Le groupe Amazon MGM prendrait le contrôle créatif de la fameuse saga James Bond. Ça y est on va rentrer dans la catégorie du “c’était mieux avant”. La famille Broccoli conserve des droits mais c’est le studio de Jeff Bezos qui va s’occuper de remettre le célèbre espion au goût du jour. Et ça ne risque pas d’aller dans le bon sens.
Il suffit de voir ce que deviennent Star Wars ou Le Seigneur des Anneaux. On essore les concepts jusqu’à l’absurde. Les univers sont devenus de gros pièges de standardisation. On multiplie les séries, les dessins animés ou ce que vous voulez pour conserver des ayants-droits. On vous fait croire au respect de l’essence du produit d’origine. On se retrouve avec des récits phagocytés ou dépouillés. Les fans sont généralement déçus et cela finit par nourrir des kilomètres de commentaires sur les réseaux sociaux sur des choix artistiques douteux ou peu intéressants.
Donc à venir : un dessin animé sur la jeunesse de Q, qui ressemblera à McGyver. Une série sur Miss Moneypenny et son ascension fulgurante jusqu’au secrétariat de M.
Des mini-séries sur Blofeld ou sur le chat de ce dernier. Et sûrement une longue série documentaire sur la marque Aston Martin. On peut hélas parier sur cela dans les années à venir.
On pouvait déjà critiquer le côté publicitaire de 007, mais ça devrait aussi s’accentuer dans l’empire capitaliste Amazon. Il est vrai que les films étaient les panneaux publicitaires les plus classes du Monde. Cependant il faut se résigner à l’évidence : la place de 007 est chez Amazon. L’agent secret a toujours collé au plus près des modes, us et coutumes de son époque. Ce qui devait arriver, arrive. Tout simplement.
Cependant, à quelques reprises, l’espion a eu des incarnations plus baroques et le personnage a peut être eu des petits coups de folies qui font de certains films de beaux plaisirs coupables.

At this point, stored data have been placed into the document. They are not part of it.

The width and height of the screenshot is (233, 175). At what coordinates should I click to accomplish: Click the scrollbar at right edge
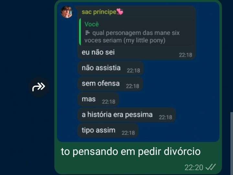(x=232, y=144)
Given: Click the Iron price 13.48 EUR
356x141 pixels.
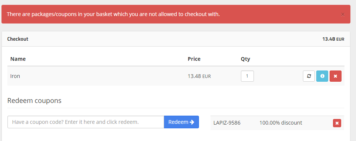Looking at the screenshot, I should click(199, 76).
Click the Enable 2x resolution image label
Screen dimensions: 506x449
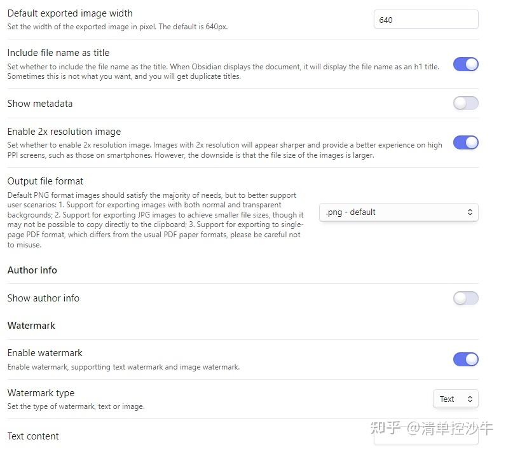(64, 132)
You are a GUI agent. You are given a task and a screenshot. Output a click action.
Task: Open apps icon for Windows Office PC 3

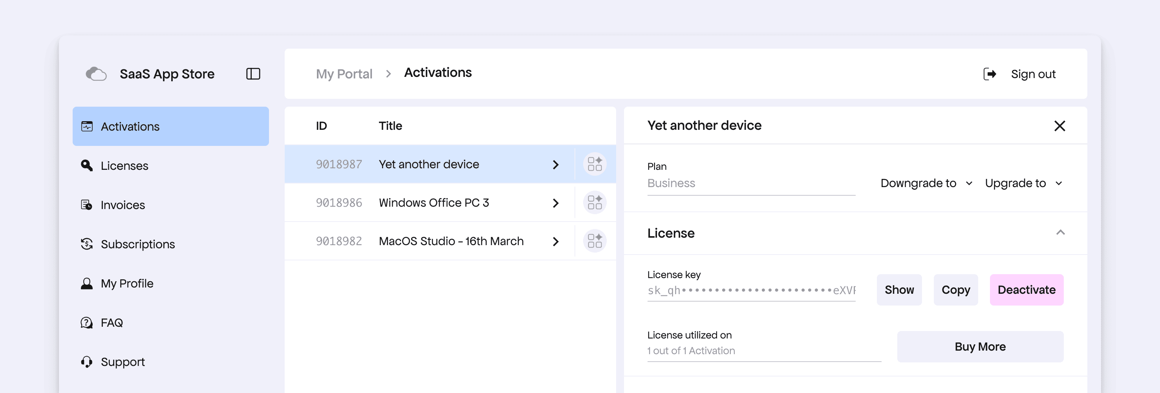[594, 203]
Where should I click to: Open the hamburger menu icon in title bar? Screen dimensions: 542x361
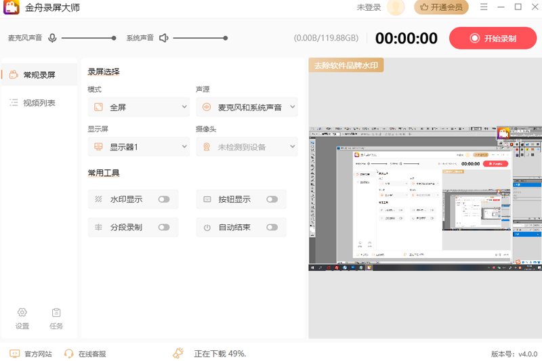[484, 7]
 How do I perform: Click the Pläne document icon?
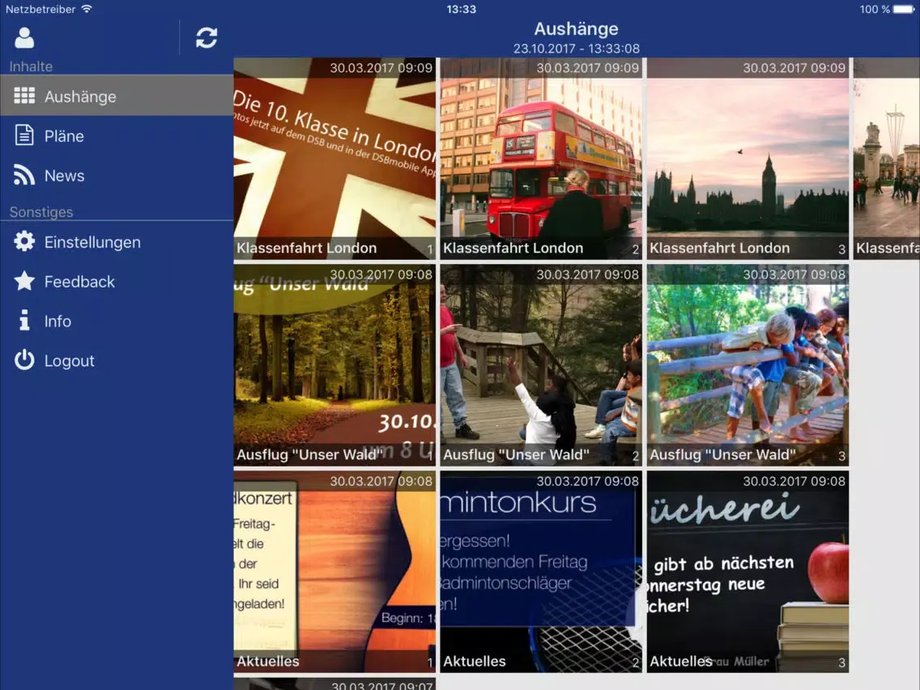(24, 135)
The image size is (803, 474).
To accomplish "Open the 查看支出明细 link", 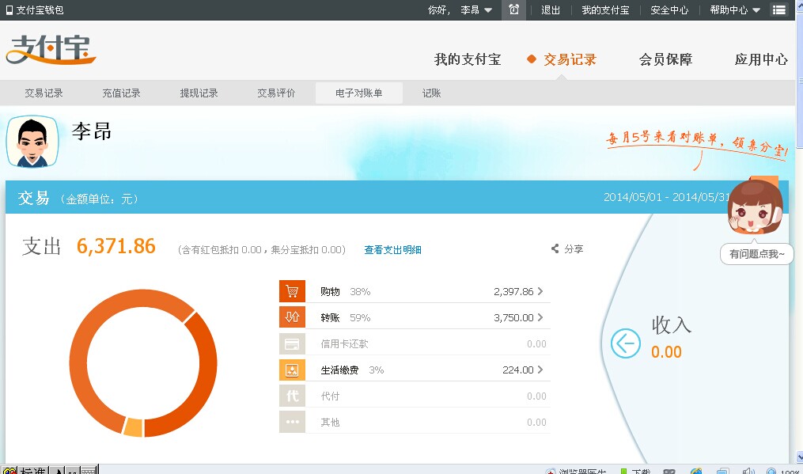I will click(x=392, y=250).
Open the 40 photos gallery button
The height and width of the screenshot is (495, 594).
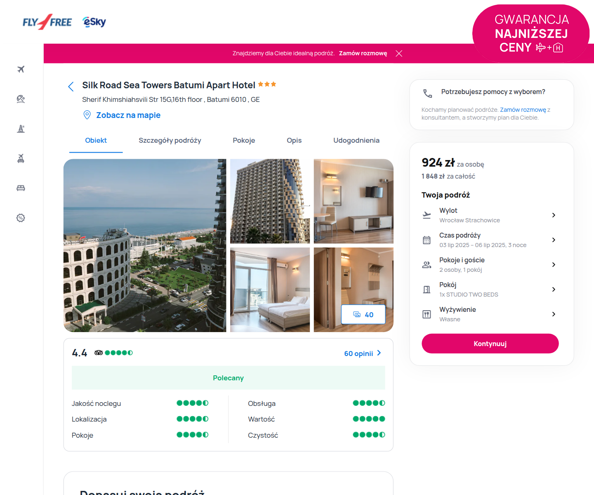[x=363, y=315]
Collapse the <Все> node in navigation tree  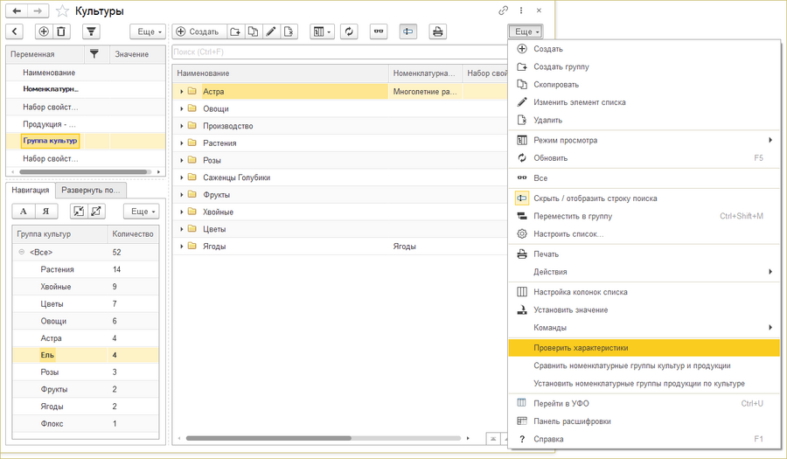(x=21, y=253)
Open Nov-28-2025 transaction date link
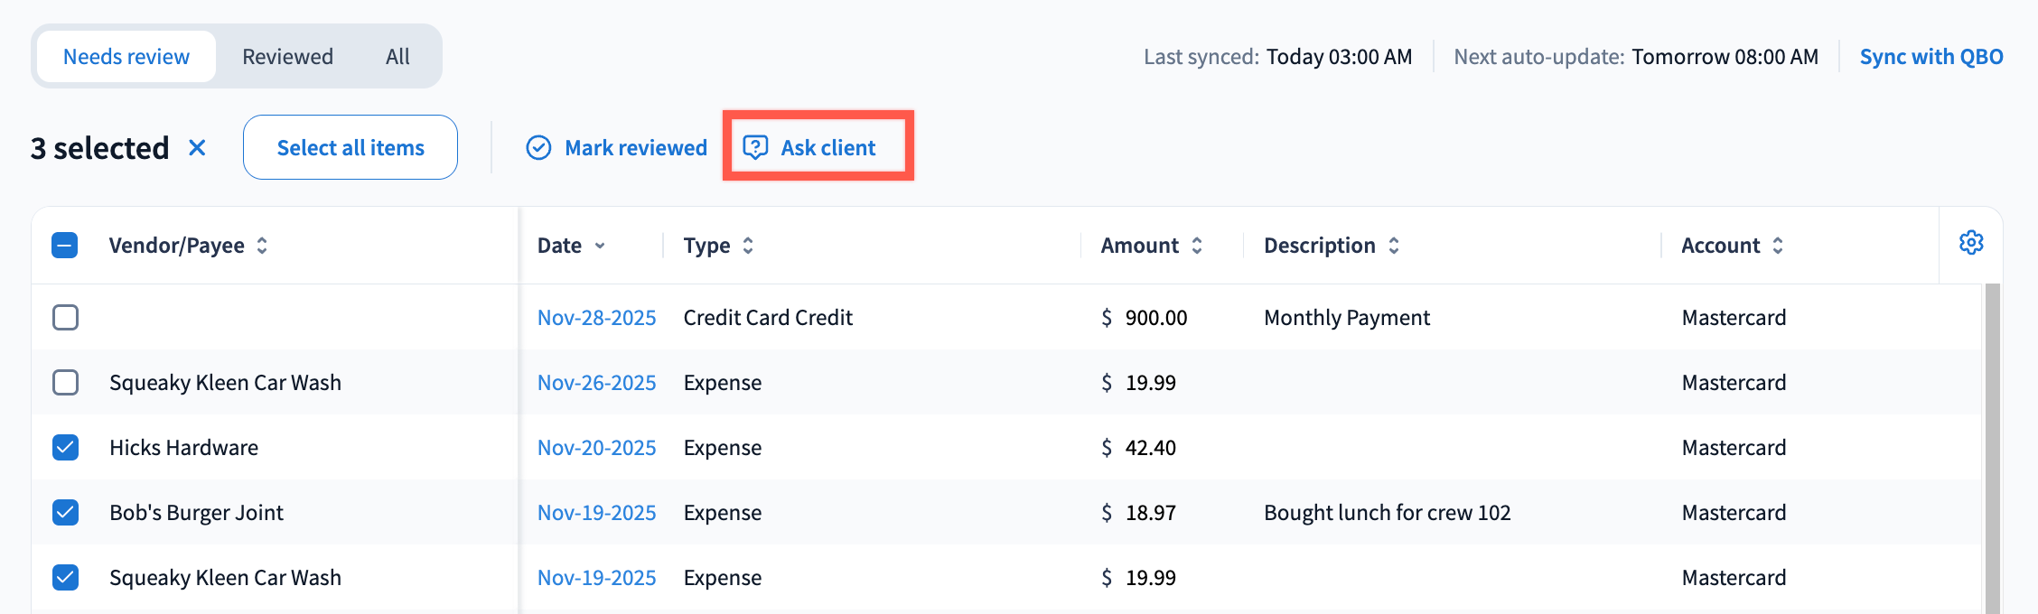The image size is (2038, 614). click(x=596, y=318)
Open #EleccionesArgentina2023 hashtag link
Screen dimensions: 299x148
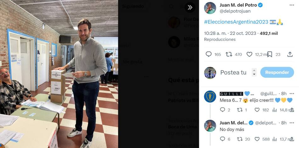[236, 22]
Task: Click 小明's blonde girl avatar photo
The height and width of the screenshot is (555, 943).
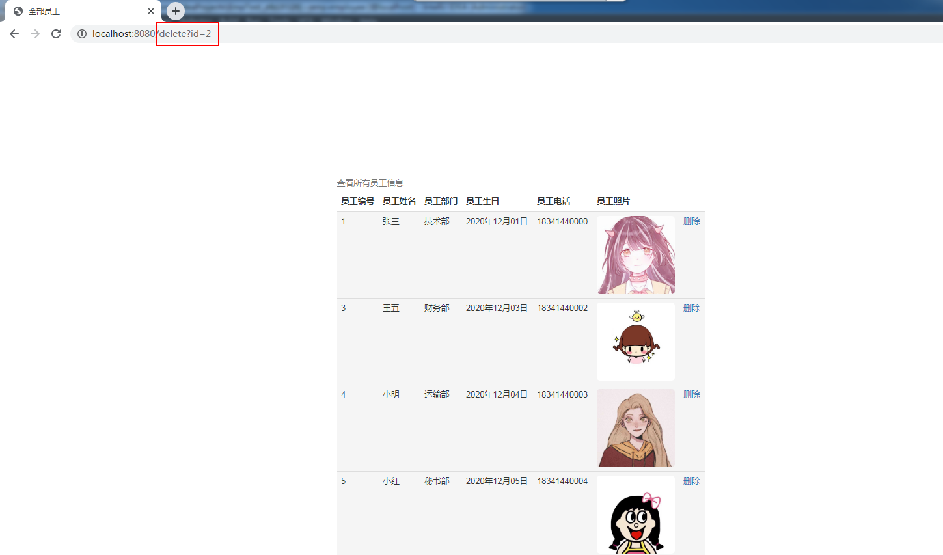Action: click(x=636, y=428)
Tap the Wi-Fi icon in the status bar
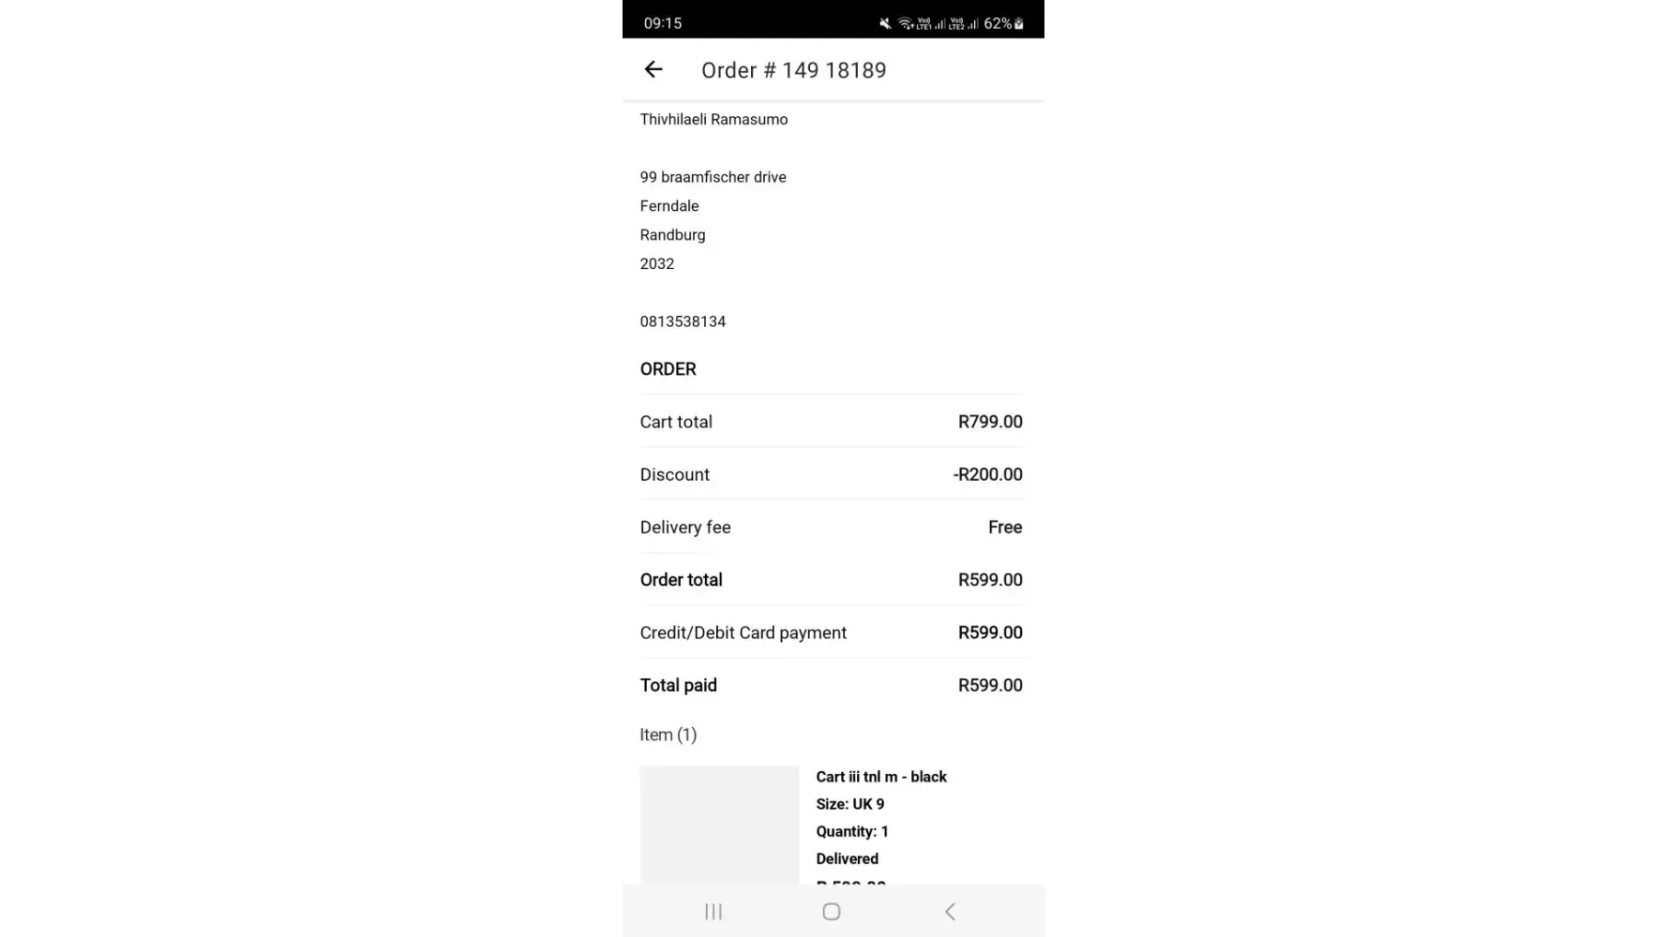This screenshot has height=937, width=1667. click(x=905, y=23)
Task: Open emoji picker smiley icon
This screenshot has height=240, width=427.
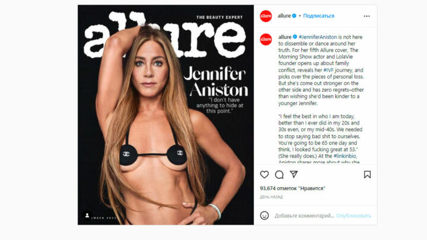Action: coord(264,216)
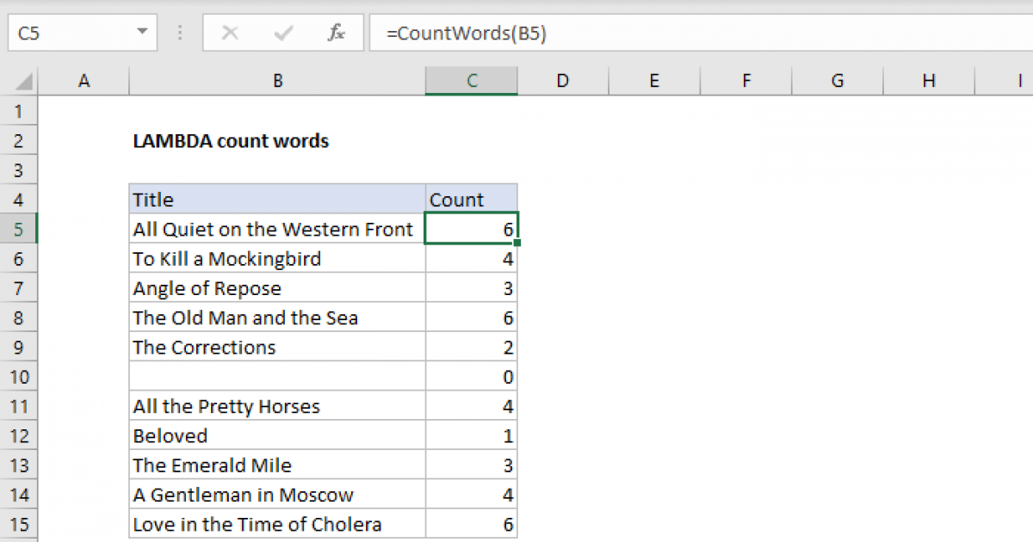Click the Insert Function (fx) icon
Screen dimensions: 1033x542
click(x=336, y=33)
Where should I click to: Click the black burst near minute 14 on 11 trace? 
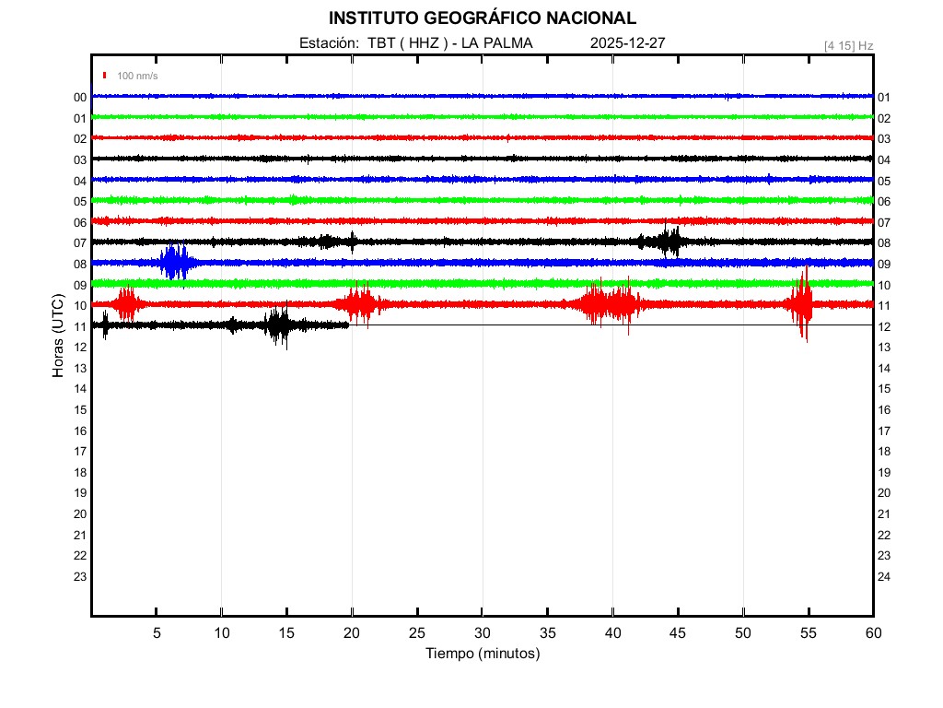tap(277, 325)
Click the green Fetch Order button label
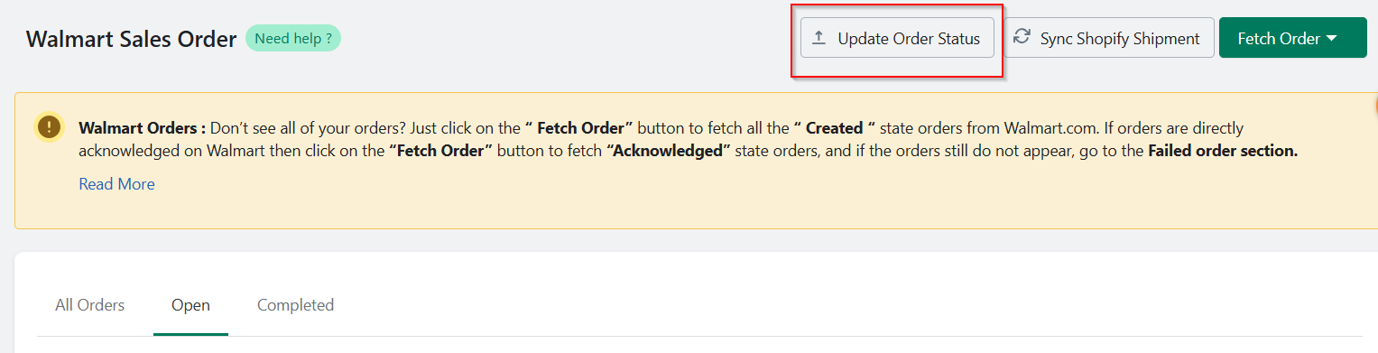 [1279, 39]
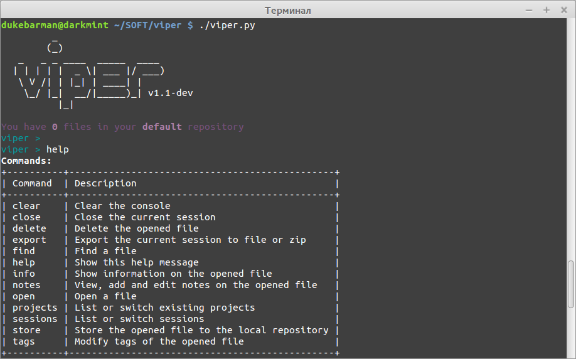Click the v1.1-dev version text

[171, 93]
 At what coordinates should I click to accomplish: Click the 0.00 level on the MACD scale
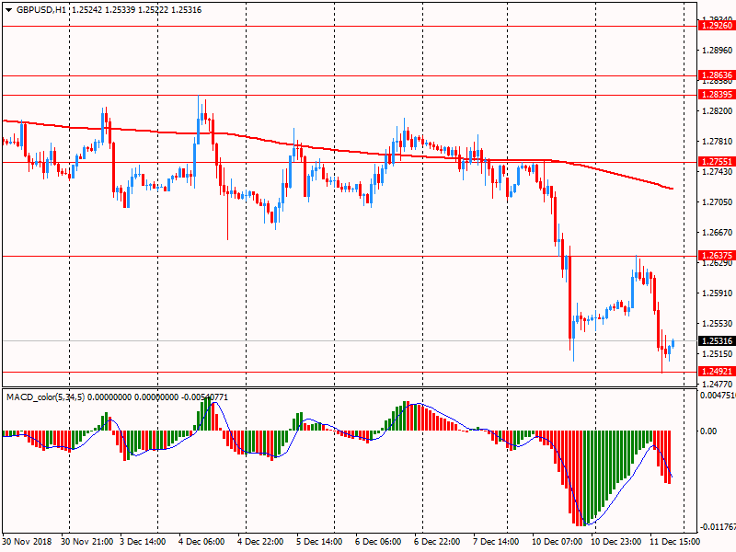point(709,431)
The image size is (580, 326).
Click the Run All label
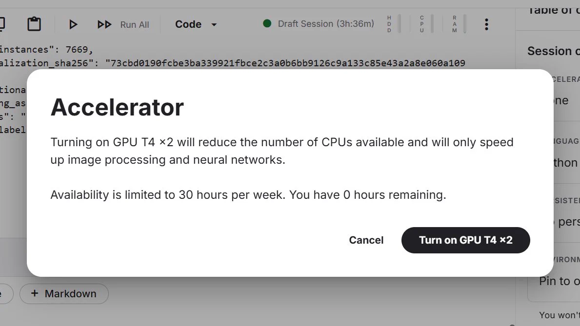(x=135, y=25)
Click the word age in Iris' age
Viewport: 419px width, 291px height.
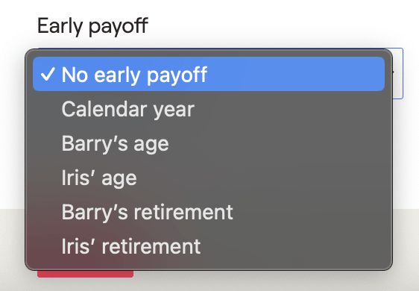(119, 178)
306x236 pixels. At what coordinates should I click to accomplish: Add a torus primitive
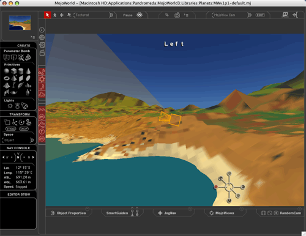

A commencer par le plus atypique des projets : Au Service secret de sa Majesté. Sean Connery a tiré sa révérence et Albert Broccoli trouve un mannequin australien débutant pour remplacer l’Écossais. Le type n’a pas l’air à l’aise dans le costard de l’agent secret mais il montre des capacités athlétiques qui donneront lieu à de chouettes scènes d’action. Timoré, George Lazenby fait ce qu’il peut avec une volonté qui se voit au fil du temps. Il est heureusement secondé par Peter Hunt, un habitué de la franchise qui se trouve propulsé comme réalisateur de ce sixième volet. Il assure une mise en scène musclée entre le Portugal et la Suisse. L’ambiance est au Swinging London. Les effets spéciaux sont désormais kitsch mais charmants. Au milieu de nombreuses femmes vénéneuses, notre héros devient un tendre romantique qui aura l’outrecuidance d’épouser sa favorite à la fin du film. Une erreur fatale. Et une idée de génie qui restera, malgré la modestie de l’interprétation du personnage principal.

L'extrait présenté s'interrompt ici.